Self - Advocacy Workbook


Chapter 1
Advocacy, Preparations & Strategies

1-1 Introduction
1-2 Police Contact
1-3 Arrest
1-4 Arraignment
1-5 PreTrial    
1-6 Trial


Chapter 2

2-1 Aiding & Abetting
2-2 Conspiracy
2-3 Delivery of Controlled Substance





When you are approached
by the police:

  1. Don't Run

  2. Show your ID

  3. Ask for an Attorney

  4. Sit Down and Shut-Up1

Across the United States, persons with cognitive and communication disabilities are routinely denied their due process rights in all aspects of the American legal system.  Since the Americans with Disabilities Act (ADA) was passed in 1990, this denial has been compounded by the failure of the legal system to provide communication/comprehension accommodation for persons with cognitive and communication disabilities.

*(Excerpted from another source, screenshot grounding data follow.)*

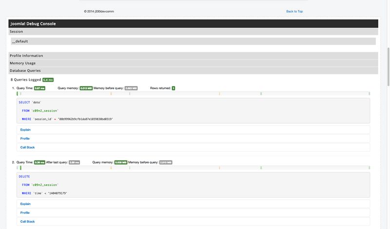Screen dimensions: 390x229
Task: Open the Memory Usage section
Action: 22,63
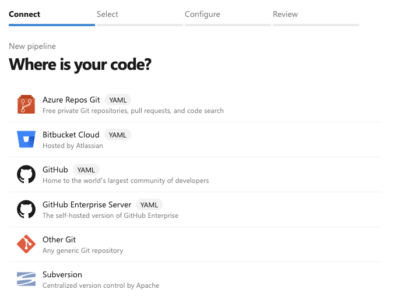Click the Connect step progress bar
The width and height of the screenshot is (404, 300).
click(x=51, y=25)
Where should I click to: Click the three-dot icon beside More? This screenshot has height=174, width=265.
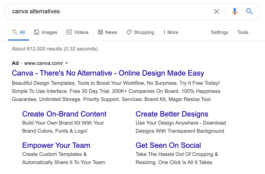point(164,32)
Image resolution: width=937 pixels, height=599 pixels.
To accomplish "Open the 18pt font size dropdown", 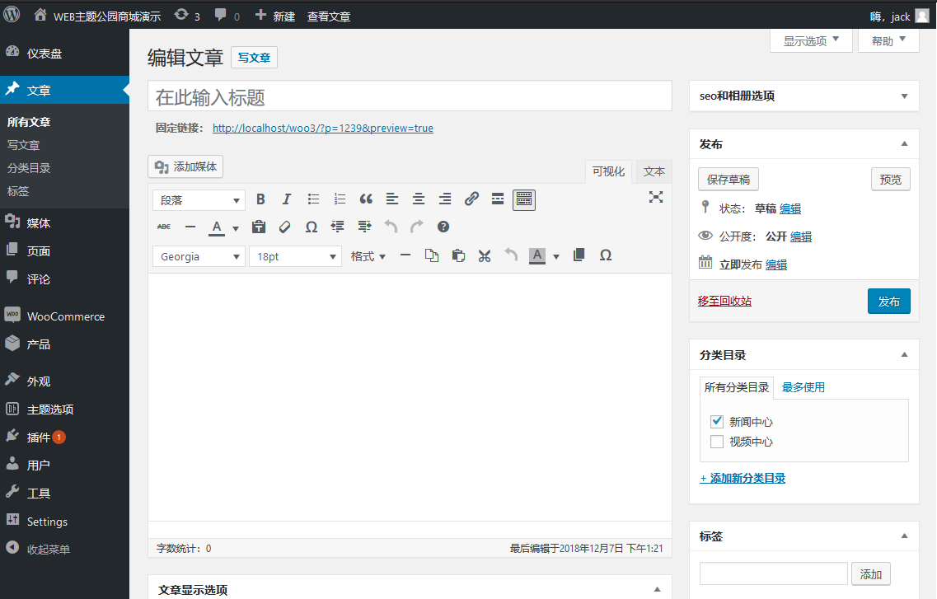I will click(x=294, y=256).
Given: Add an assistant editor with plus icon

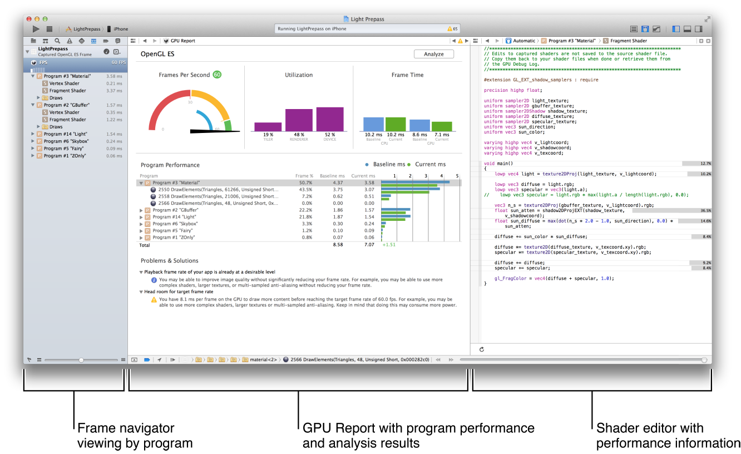Looking at the screenshot, I should tap(701, 41).
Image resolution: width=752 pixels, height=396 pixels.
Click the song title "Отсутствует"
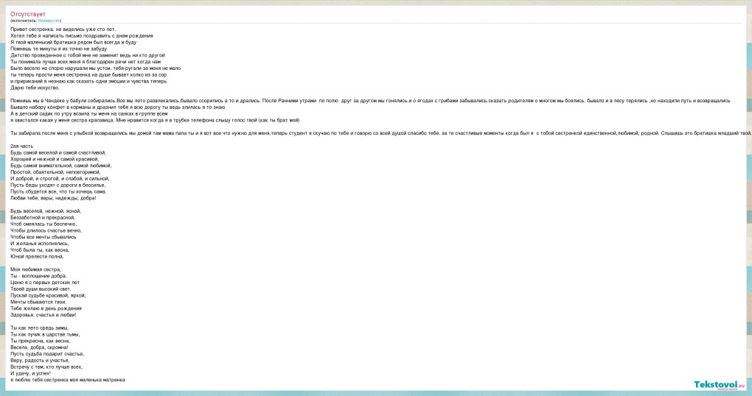[28, 14]
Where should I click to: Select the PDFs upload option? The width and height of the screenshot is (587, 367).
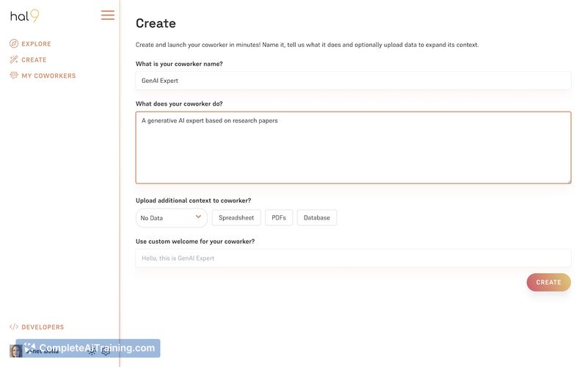pos(279,218)
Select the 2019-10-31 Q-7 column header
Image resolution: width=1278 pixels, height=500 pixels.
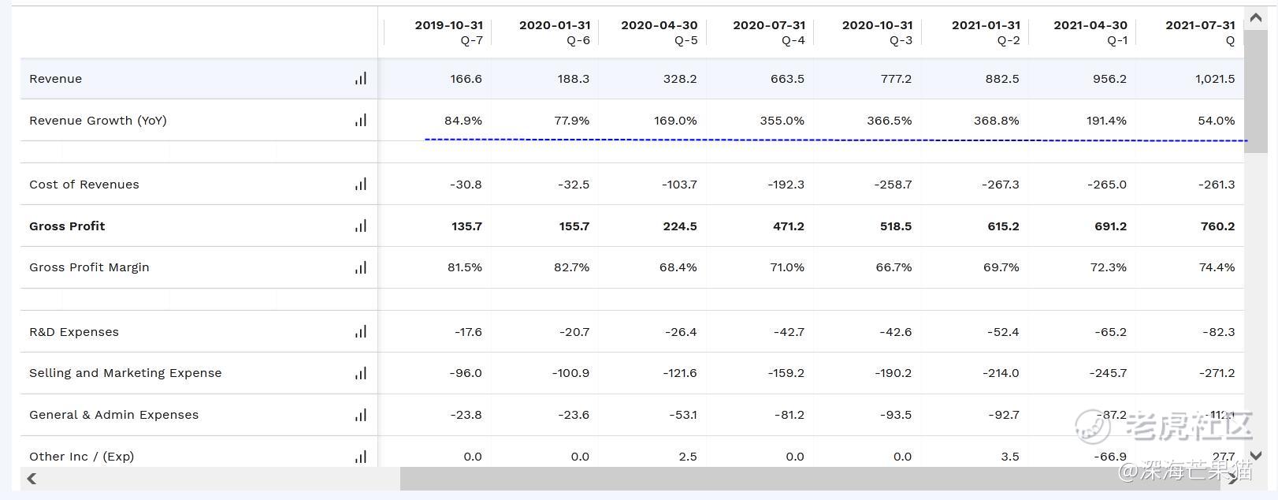coord(449,32)
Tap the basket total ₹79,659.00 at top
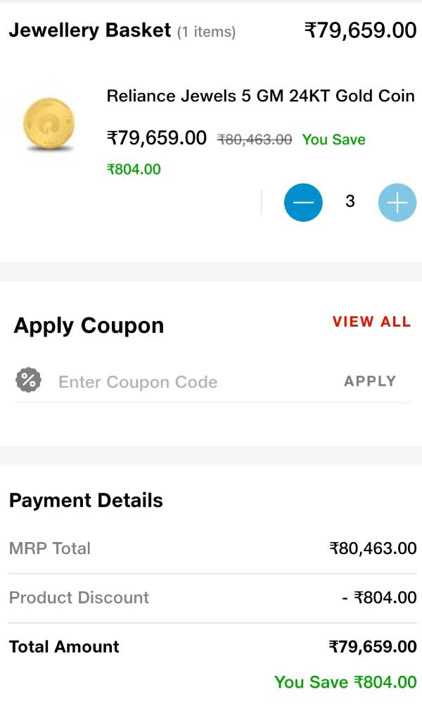Screen dimensions: 422x704 (x=360, y=30)
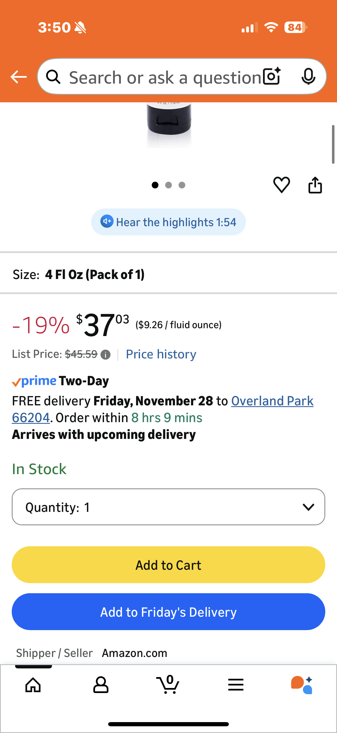Select the second image carousel dot
Image resolution: width=337 pixels, height=733 pixels.
pyautogui.click(x=168, y=185)
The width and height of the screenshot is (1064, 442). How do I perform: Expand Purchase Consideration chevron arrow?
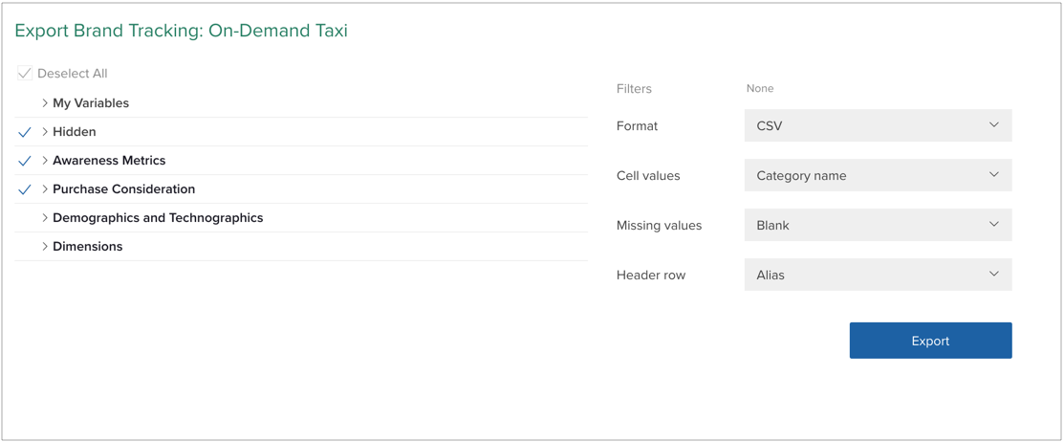pos(45,188)
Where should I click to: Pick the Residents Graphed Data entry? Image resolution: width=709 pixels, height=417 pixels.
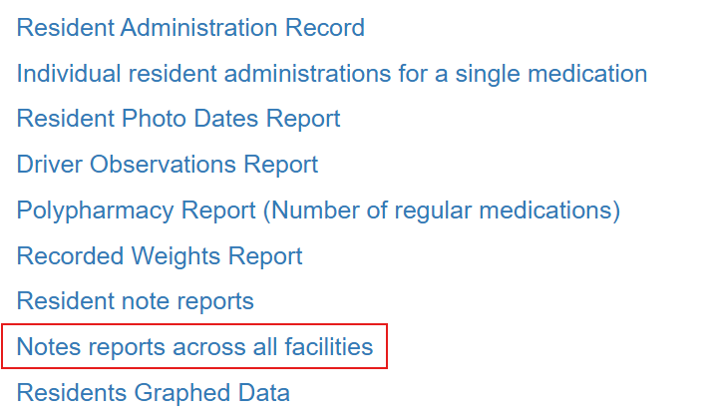tap(154, 393)
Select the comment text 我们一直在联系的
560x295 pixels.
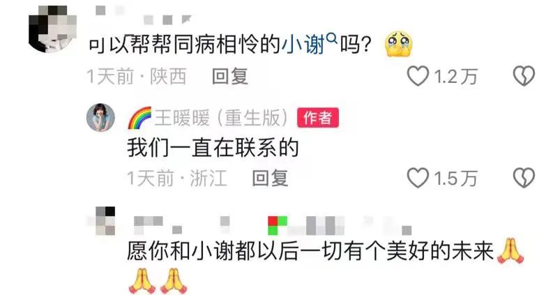(x=213, y=148)
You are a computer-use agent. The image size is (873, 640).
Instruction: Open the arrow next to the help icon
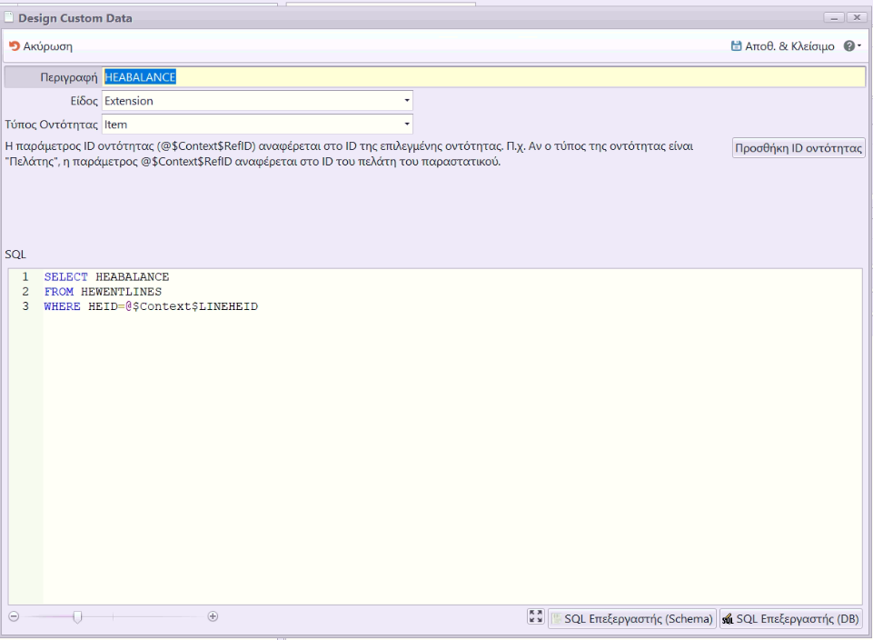(859, 46)
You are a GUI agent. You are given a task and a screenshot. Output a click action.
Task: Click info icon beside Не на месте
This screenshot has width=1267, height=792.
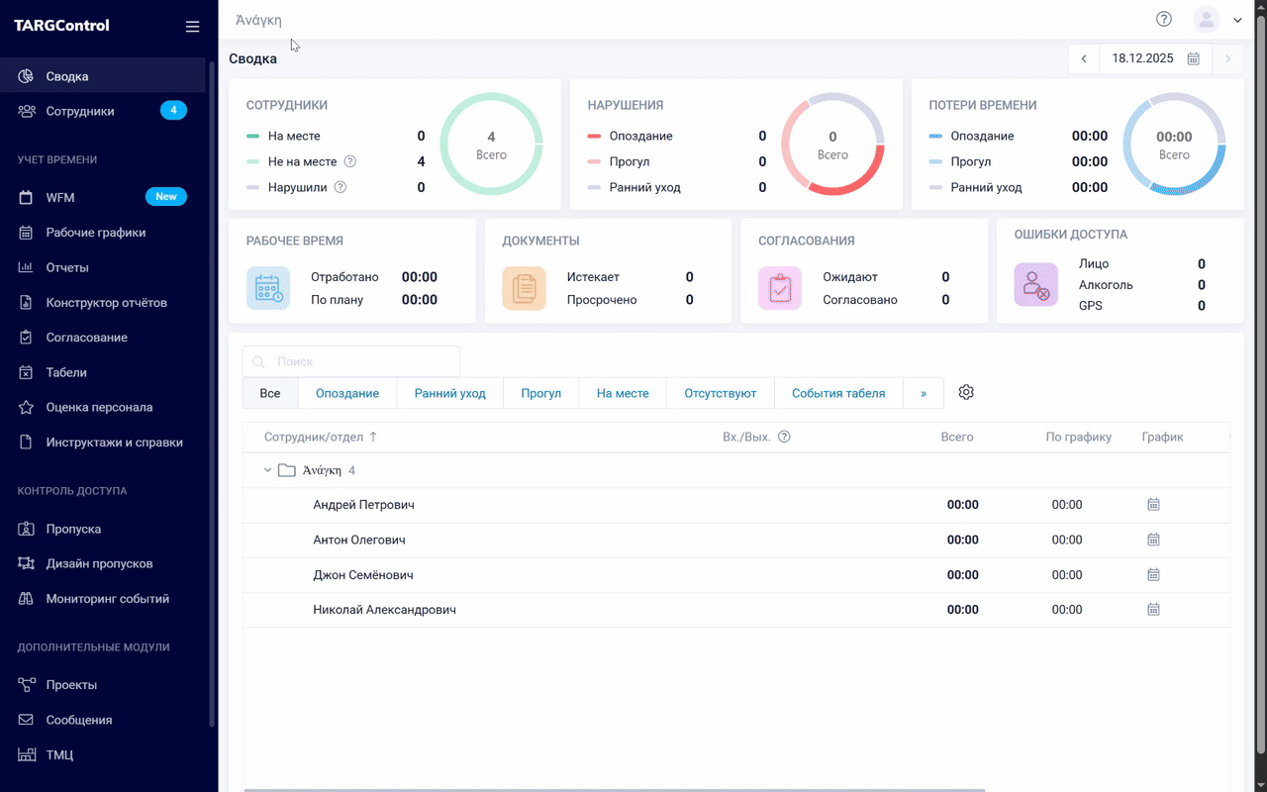pos(349,161)
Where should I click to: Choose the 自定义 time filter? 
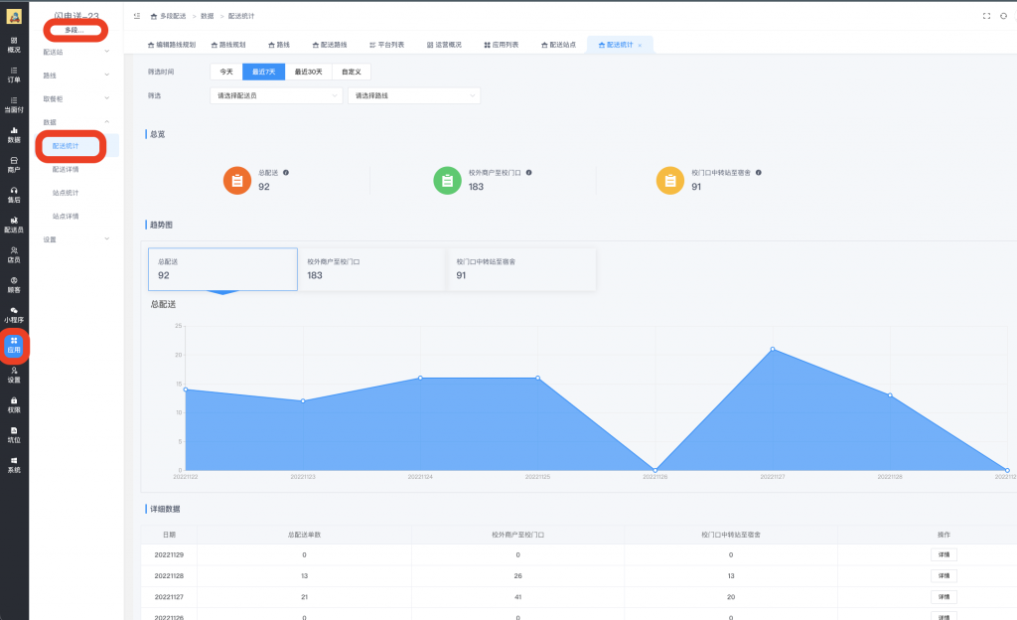click(352, 72)
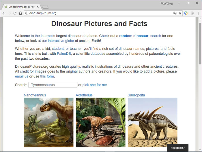Screen dimensions: 202x152
Task: View site info icon beside the URL
Action: point(26,13)
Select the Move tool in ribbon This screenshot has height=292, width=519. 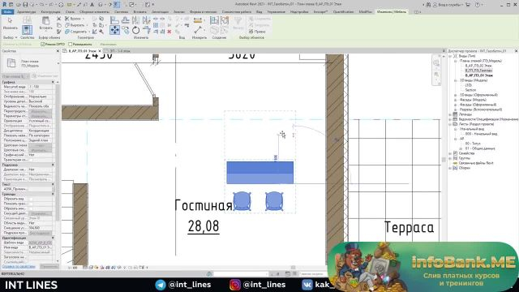(x=115, y=30)
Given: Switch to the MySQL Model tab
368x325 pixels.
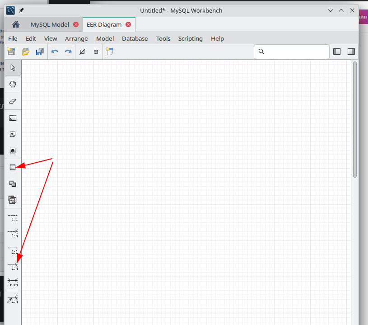Looking at the screenshot, I should (50, 24).
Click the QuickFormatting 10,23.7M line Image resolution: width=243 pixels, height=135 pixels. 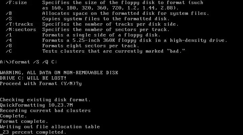36,105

Having provided criminal justice advocacy to individuals for over 25 years, the Association for Community Advocacy (ACA) remains committed to changing the tide of this reality.  With funding from the Michigan Developmental Disabilities Council, ACA has produced Equal Justice: A Self-Advocapy Workbook as one of a growing number of grassroots efforts to address this unconscionable denial of rights.

'As perfectly put by Kansas People First.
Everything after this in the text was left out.